▸ **Instructions for the task**: Rewrite the lines below with "Slipper" renamed to "Halbschuh" everywhere it occurs, changing nothing else. Leave the pictures out of your answer.

Pointing data for screenshots:
*-*-*

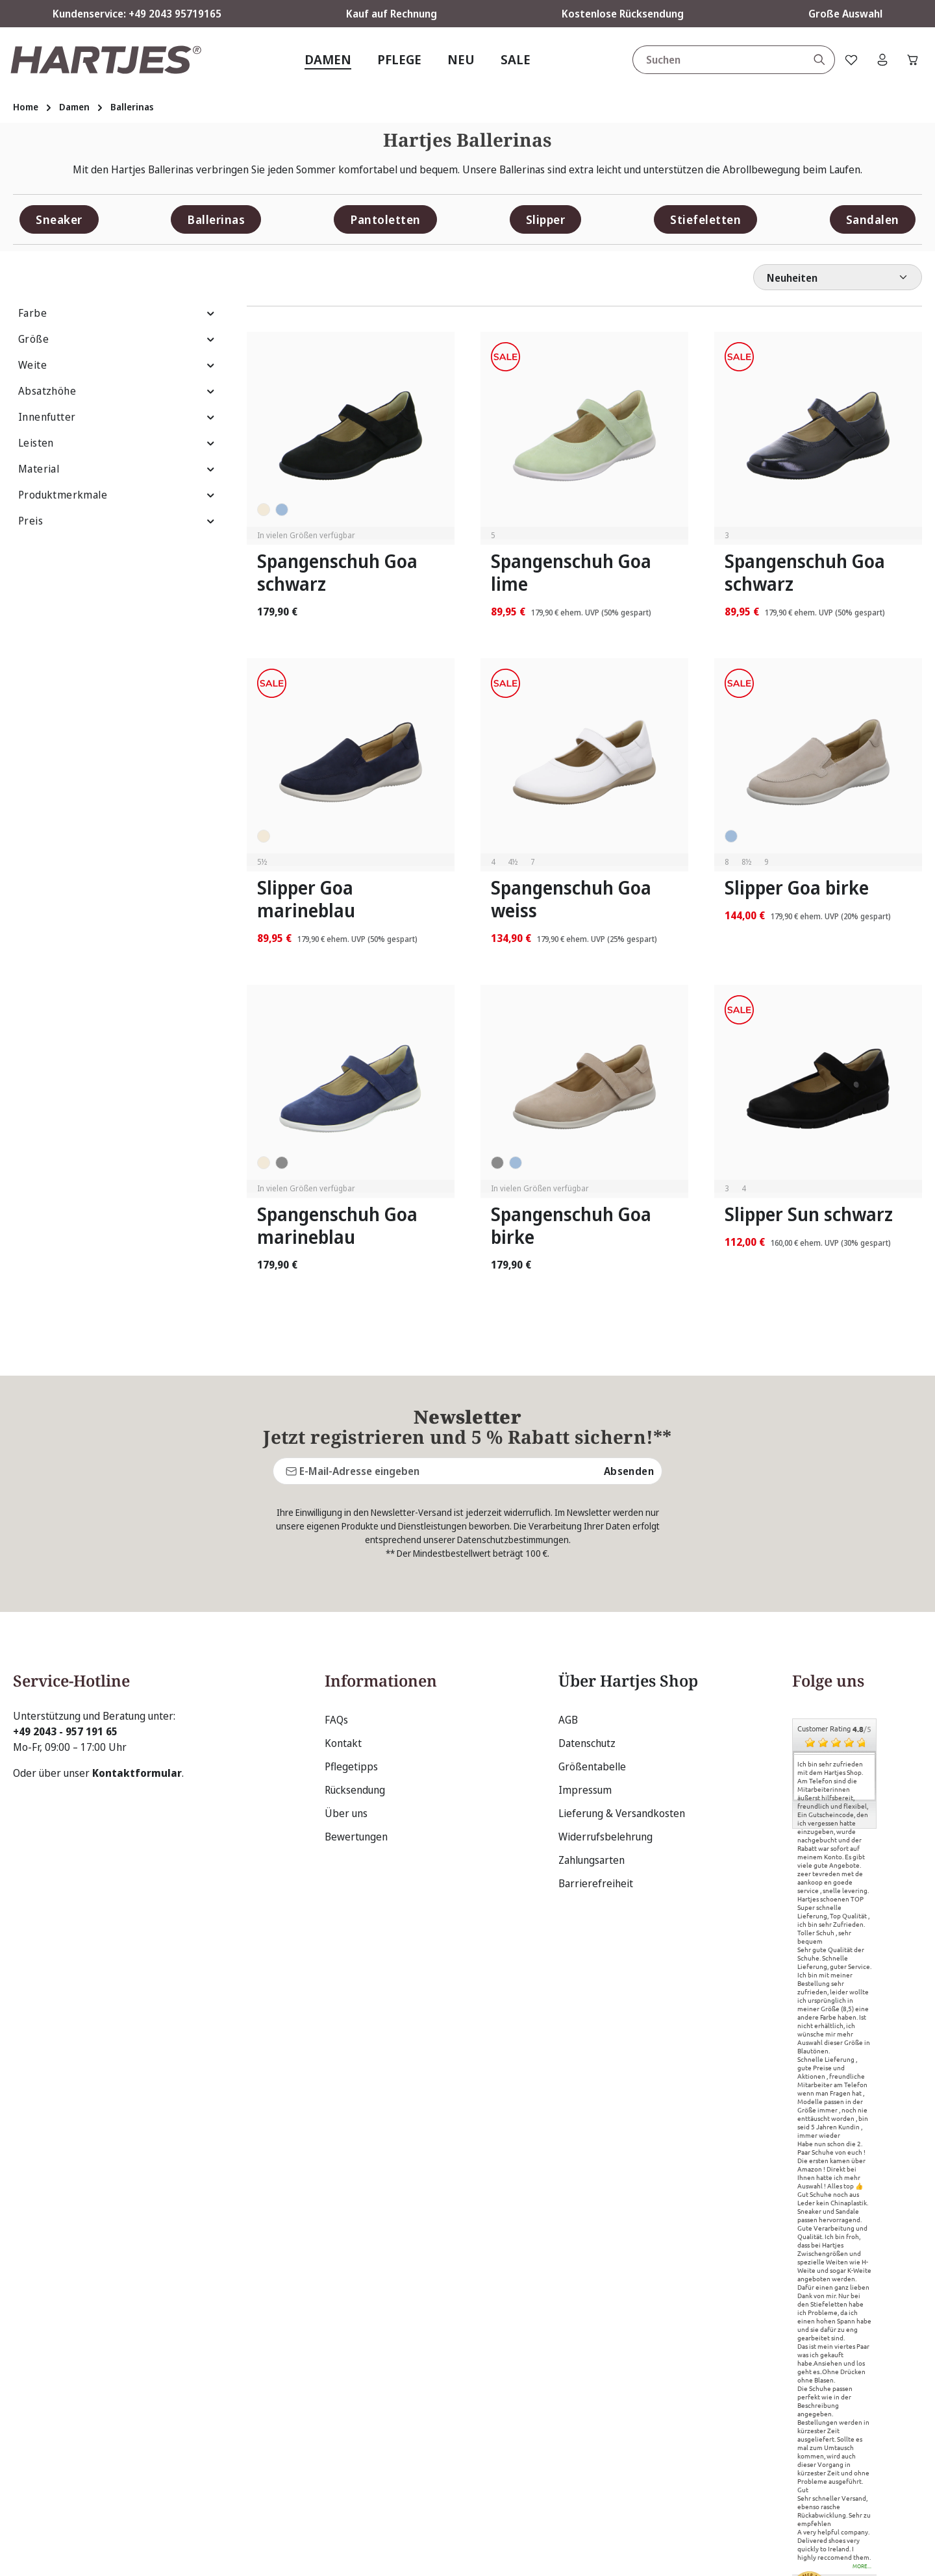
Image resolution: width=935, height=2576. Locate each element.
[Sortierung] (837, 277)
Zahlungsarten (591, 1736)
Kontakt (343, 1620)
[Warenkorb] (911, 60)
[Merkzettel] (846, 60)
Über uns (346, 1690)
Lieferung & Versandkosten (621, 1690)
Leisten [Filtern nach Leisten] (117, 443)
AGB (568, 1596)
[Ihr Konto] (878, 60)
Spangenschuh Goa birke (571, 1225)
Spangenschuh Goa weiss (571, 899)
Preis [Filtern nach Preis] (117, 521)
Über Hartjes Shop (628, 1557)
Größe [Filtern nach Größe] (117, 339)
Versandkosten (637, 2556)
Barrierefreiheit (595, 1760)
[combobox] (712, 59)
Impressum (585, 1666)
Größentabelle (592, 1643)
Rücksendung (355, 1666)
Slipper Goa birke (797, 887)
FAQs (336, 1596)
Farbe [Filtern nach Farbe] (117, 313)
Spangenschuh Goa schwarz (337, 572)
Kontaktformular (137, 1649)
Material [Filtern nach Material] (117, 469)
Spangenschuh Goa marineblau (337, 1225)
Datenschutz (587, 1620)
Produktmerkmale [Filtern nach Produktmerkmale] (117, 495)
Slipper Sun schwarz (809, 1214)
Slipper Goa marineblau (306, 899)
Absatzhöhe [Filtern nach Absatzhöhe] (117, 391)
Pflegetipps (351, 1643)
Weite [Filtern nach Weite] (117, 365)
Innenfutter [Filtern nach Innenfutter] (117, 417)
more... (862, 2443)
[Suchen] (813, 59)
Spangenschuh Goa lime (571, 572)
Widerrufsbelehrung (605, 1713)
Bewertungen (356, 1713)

*-*-*

▸ **Result below**:
Image resolution: width=935, height=2576. Locate each element.
[Sortierung] (837, 277)
Zahlungsarten (591, 1736)
Kontakt (343, 1620)
[Warenkorb] (911, 60)
[Merkzettel] (846, 60)
Über uns (346, 1690)
Lieferung & Versandkosten (621, 1690)
Leisten [Filtern nach Leisten] (117, 443)
AGB (568, 1596)
[Ihr Konto] (878, 60)
Spangenschuh Goa birke (571, 1225)
Spangenschuh Goa weiss (571, 899)
Preis [Filtern nach Preis] (117, 521)
Über Hartjes Shop (628, 1557)
Größe [Filtern nach Größe] (117, 339)
Versandkosten (637, 2556)
Barrierefreiheit (595, 1760)
[combobox] (712, 59)
Impressum (585, 1666)
Größentabelle (592, 1643)
Rücksendung (355, 1666)
Halbschuh Goa birke (797, 887)
FAQs (336, 1596)
Farbe [Filtern nach Farbe] (117, 313)
Spangenschuh Goa schwarz (337, 572)
Kontaktformular (137, 1649)
Material [Filtern nach Material] (117, 469)
Spangenschuh Goa marineblau (337, 1225)
Datenschutz (587, 1620)
Produktmerkmale [Filtern nach Produktmerkmale] (117, 495)
Halbschuh Sun schwarz (809, 1214)
Halbschuh Goa marineblau (306, 899)
Absatzhöhe [Filtern nach Absatzhöhe] (117, 391)
Pflegetipps (351, 1643)
Weite [Filtern nach Weite] (117, 365)
Innenfutter [Filtern nach Innenfutter] (117, 417)
more... (862, 2443)
[Suchen] (813, 59)
Spangenschuh Goa lime (571, 572)
Widerrufsbelehrung (605, 1713)
Bewertungen (356, 1713)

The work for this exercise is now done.